Without the pictures, print each of the records below exactly as it appears.

Stored items:
· · · · ·

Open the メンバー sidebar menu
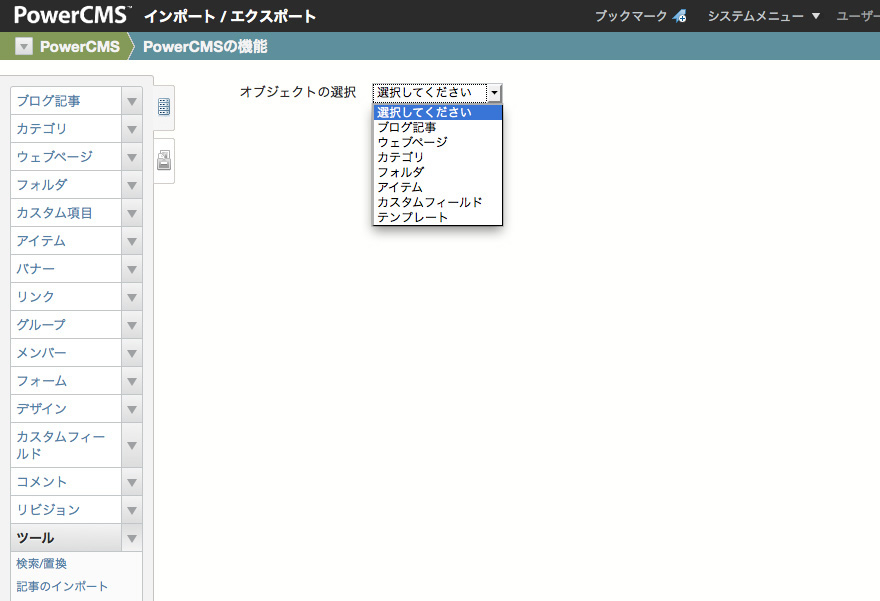(41, 353)
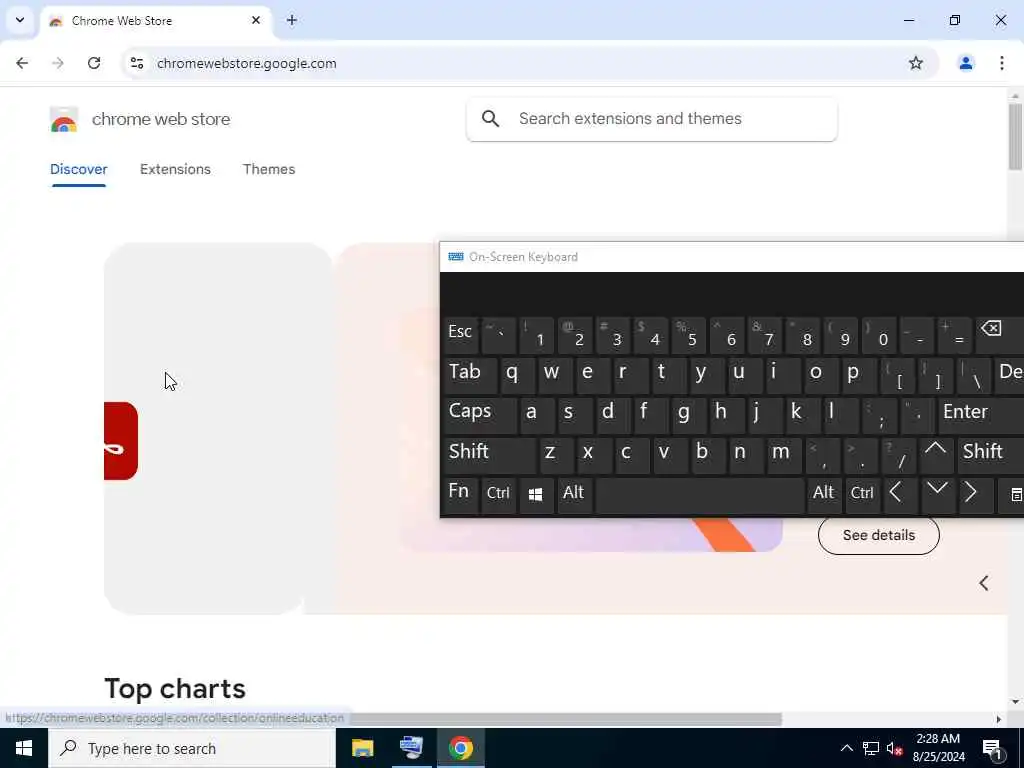Viewport: 1024px width, 768px height.
Task: Show hidden icons in the system tray
Action: [846, 748]
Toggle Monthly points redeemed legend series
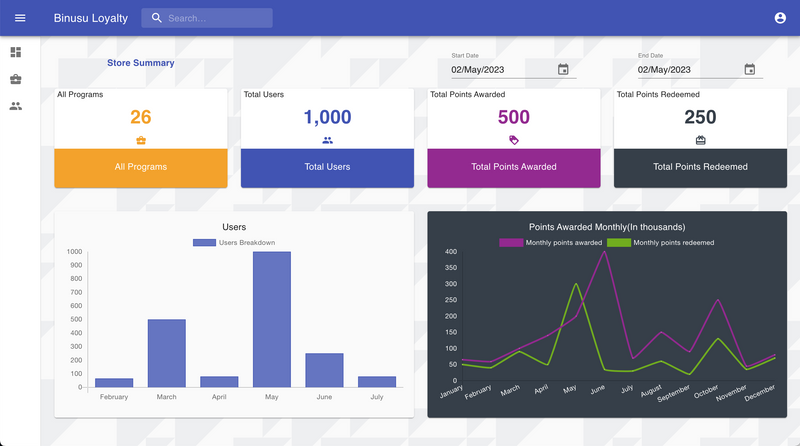800x446 pixels. coord(661,243)
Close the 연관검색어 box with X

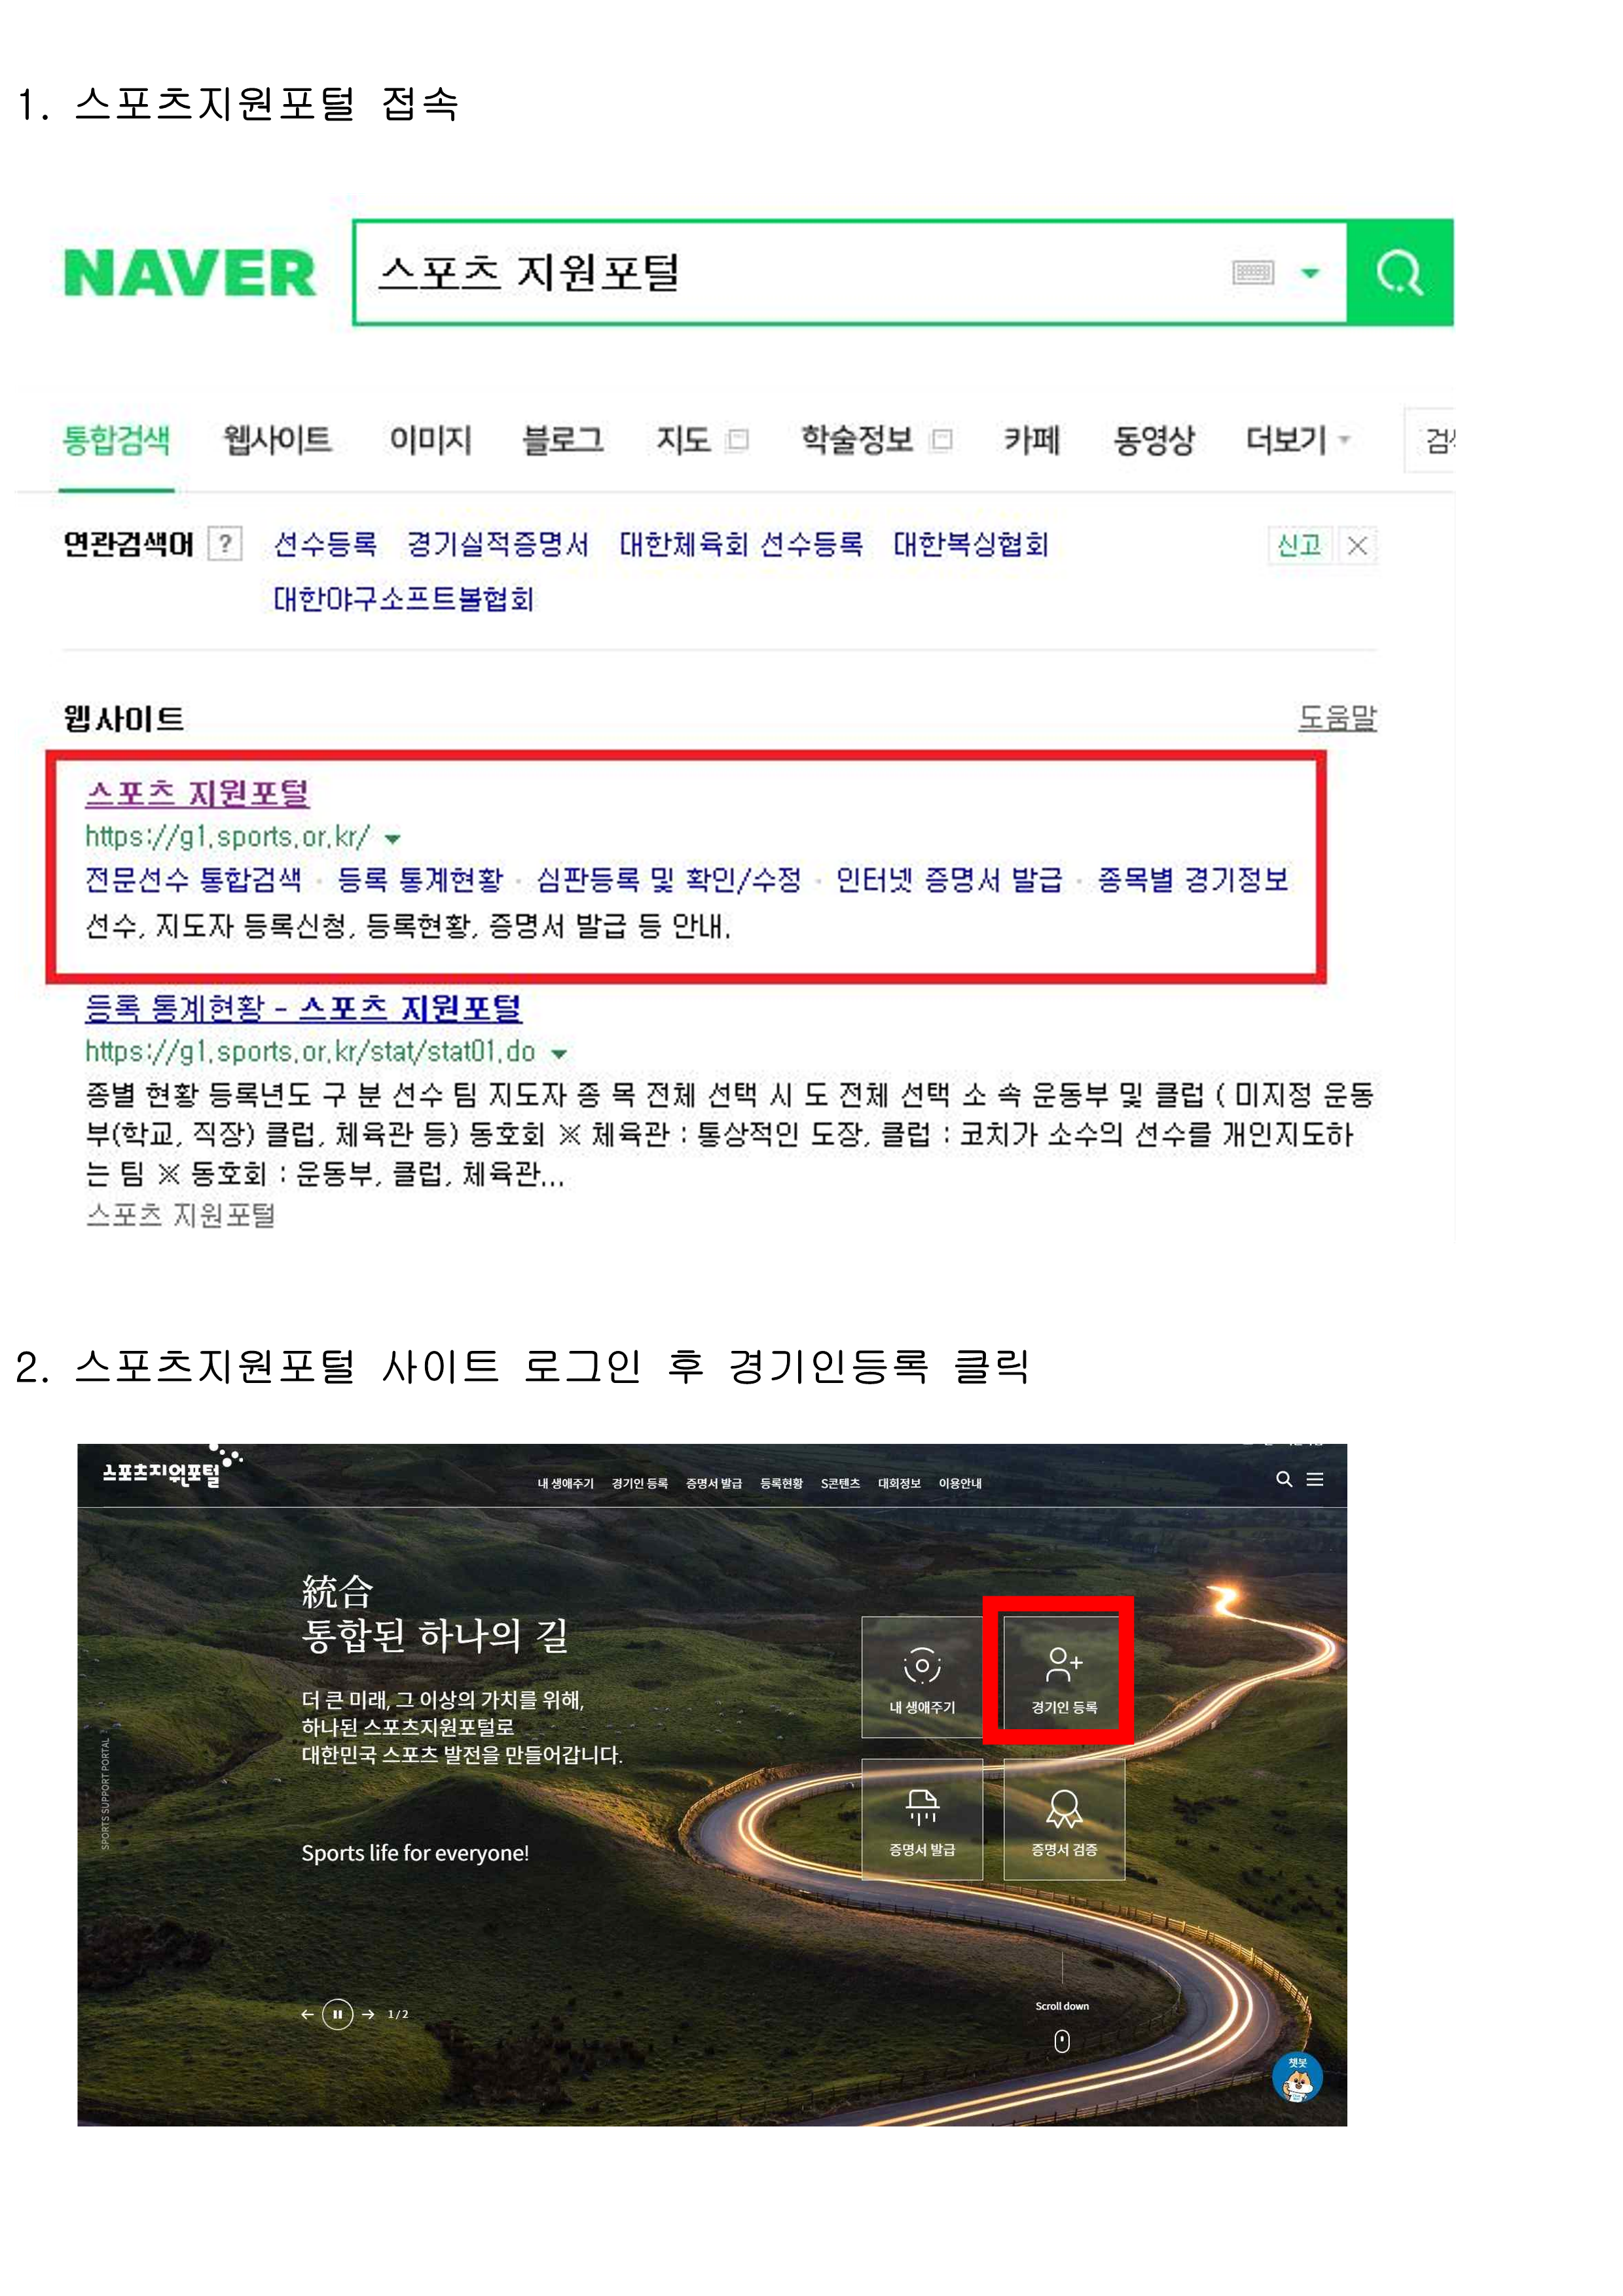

· · · · ·

• [Solution below]:
Open the メンバー sidebar menu
(41, 353)
Viewport: 1024px width, 768px height.
Task: Show hidden icons in the system tray
Action: [846, 748]
Toggle Monthly points redeemed legend series
800x446 pixels. coord(661,243)
Close the 연관검색어 box with X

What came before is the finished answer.